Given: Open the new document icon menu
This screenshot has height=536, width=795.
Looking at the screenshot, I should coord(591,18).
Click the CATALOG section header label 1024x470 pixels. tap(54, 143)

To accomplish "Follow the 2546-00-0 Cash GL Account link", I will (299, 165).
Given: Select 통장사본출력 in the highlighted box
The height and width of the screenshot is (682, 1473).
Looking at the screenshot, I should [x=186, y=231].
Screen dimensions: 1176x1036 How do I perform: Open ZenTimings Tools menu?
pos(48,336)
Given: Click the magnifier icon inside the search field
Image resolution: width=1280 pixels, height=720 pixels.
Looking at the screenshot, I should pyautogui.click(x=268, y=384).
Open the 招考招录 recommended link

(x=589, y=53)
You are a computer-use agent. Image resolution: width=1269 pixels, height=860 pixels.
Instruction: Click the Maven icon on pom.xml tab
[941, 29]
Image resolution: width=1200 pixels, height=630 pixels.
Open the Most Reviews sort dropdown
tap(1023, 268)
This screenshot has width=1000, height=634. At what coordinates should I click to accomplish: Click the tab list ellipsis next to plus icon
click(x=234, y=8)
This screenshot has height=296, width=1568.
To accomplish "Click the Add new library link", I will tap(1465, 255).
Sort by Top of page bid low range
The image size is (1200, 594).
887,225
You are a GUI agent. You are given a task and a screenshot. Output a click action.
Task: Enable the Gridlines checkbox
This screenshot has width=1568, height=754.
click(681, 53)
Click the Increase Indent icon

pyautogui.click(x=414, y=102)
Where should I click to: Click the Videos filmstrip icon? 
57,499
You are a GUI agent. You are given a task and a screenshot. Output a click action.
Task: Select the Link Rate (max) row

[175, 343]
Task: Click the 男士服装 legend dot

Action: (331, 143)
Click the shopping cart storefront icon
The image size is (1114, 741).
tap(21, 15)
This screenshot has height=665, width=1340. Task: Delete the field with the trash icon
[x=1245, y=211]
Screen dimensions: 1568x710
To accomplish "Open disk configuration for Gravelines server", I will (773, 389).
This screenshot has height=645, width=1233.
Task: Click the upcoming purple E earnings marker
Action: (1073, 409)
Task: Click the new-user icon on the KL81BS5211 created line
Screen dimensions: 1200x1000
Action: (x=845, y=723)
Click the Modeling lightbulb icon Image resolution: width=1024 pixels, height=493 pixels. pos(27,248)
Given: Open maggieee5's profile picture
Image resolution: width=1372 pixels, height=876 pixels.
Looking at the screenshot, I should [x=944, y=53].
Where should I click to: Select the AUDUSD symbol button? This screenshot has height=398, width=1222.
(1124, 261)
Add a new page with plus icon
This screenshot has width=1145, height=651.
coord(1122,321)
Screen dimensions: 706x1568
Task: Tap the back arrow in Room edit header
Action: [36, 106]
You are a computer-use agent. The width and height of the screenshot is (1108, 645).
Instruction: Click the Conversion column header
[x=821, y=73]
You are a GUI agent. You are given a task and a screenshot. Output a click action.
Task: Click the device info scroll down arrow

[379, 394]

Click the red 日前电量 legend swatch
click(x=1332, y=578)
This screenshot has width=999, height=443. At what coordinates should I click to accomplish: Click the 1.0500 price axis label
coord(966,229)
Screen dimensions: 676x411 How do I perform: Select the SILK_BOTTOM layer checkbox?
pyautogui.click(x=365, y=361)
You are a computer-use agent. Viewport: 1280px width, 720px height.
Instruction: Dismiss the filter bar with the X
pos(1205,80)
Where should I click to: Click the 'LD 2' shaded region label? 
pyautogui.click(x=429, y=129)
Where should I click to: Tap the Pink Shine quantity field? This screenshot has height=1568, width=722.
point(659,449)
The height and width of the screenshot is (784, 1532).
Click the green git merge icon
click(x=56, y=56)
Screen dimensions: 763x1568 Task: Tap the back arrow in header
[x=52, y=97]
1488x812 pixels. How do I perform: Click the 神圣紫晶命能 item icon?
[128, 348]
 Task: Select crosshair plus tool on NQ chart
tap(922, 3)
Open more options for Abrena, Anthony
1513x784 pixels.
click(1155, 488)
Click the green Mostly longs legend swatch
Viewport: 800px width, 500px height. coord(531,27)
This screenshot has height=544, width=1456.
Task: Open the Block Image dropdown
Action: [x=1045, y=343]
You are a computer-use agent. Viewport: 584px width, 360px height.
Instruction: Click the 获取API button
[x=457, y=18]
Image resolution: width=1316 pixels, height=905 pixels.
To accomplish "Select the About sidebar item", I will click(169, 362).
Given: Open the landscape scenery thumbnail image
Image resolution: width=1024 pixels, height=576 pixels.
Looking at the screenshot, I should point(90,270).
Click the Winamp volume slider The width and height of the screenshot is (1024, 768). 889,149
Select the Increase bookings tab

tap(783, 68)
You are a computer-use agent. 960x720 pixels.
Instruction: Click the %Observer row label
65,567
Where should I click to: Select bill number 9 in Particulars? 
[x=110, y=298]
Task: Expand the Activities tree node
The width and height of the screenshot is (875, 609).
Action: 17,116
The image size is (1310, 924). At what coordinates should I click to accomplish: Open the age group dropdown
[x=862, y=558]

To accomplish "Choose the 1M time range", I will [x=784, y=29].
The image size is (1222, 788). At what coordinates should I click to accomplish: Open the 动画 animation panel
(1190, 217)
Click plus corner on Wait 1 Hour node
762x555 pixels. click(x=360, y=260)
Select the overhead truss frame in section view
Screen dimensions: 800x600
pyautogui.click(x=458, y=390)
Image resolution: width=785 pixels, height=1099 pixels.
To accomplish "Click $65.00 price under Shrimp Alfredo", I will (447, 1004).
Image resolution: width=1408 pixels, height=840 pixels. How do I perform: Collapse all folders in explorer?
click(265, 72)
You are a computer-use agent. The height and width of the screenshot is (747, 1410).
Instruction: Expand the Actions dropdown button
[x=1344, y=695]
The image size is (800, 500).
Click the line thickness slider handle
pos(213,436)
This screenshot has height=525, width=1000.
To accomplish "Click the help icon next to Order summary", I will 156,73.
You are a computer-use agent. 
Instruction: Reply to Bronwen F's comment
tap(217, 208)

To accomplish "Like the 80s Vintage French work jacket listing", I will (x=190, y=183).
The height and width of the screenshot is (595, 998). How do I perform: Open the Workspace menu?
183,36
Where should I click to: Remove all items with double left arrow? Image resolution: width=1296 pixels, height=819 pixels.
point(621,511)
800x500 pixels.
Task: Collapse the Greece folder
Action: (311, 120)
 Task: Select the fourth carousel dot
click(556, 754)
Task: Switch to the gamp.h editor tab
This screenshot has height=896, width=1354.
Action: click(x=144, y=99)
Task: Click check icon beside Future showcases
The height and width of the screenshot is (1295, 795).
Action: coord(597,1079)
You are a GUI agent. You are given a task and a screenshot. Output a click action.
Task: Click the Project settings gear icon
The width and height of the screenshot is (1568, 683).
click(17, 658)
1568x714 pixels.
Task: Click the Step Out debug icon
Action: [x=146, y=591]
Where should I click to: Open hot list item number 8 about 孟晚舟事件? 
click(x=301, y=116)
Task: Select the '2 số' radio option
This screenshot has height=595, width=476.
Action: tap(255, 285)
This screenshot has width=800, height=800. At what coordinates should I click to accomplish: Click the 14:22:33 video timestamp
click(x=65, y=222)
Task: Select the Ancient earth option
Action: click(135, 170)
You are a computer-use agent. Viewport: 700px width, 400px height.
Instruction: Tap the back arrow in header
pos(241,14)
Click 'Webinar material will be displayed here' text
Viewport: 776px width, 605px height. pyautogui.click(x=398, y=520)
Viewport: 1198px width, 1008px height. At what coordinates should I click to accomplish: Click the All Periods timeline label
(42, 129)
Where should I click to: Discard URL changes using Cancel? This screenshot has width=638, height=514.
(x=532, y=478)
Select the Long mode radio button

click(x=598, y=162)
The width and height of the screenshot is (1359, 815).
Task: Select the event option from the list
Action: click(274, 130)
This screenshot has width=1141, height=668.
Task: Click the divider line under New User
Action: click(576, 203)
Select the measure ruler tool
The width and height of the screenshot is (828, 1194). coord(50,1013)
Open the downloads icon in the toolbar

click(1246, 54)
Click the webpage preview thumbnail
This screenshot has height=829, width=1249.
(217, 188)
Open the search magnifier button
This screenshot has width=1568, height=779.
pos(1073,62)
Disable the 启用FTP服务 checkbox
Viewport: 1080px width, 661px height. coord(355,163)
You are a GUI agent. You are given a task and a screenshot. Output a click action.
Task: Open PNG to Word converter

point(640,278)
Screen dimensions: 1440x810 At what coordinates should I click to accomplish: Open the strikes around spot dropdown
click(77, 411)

━━━━━━━━

▸ **Goal**
Starting at the line that contains "You are a computer-use agent. Viewport: 584px" and ending at the line that contains "will [x=784, y=29].", lay out the items as a numbered list, one line each, with blank lines dropped.

▸ **Answer in full**
1. You are a computer-use agent. Viewport: 584px width, 360px height.
2. Instruction: Click the 获取API button
3. [x=457, y=18]
4. Image resolution: width=1316 pixels, height=905 pixels.
5. To accomplish "Select the About sidebar item", I will click(169, 362).
6. Given: Open the landscape scenery thumbnail image
7. Image resolution: width=1024 pixels, height=576 pixels.
8. Looking at the screenshot, I should point(90,270).
9. Click the Winamp volume slider The width and height of the screenshot is (1024, 768). 889,149
10. Select the Increase bookings tab
11. tap(783, 68)
12. You are a computer-use agent. 960x720 pixels.
13. Instruction: Click the %Observer row label
14. 65,567
15. Where should I click to: Select bill number 9 in Particulars? 
16. [x=110, y=298]
17. Task: Expand the Activities tree node
18. The width and height of the screenshot is (875, 609).
19. Action: 17,116
20. The image size is (1310, 924). At what coordinates should I click to accomplish: Open the age group dropdown
21. [x=862, y=558]
22. To accomplish "Choose the 1M time range", I will [x=784, y=29].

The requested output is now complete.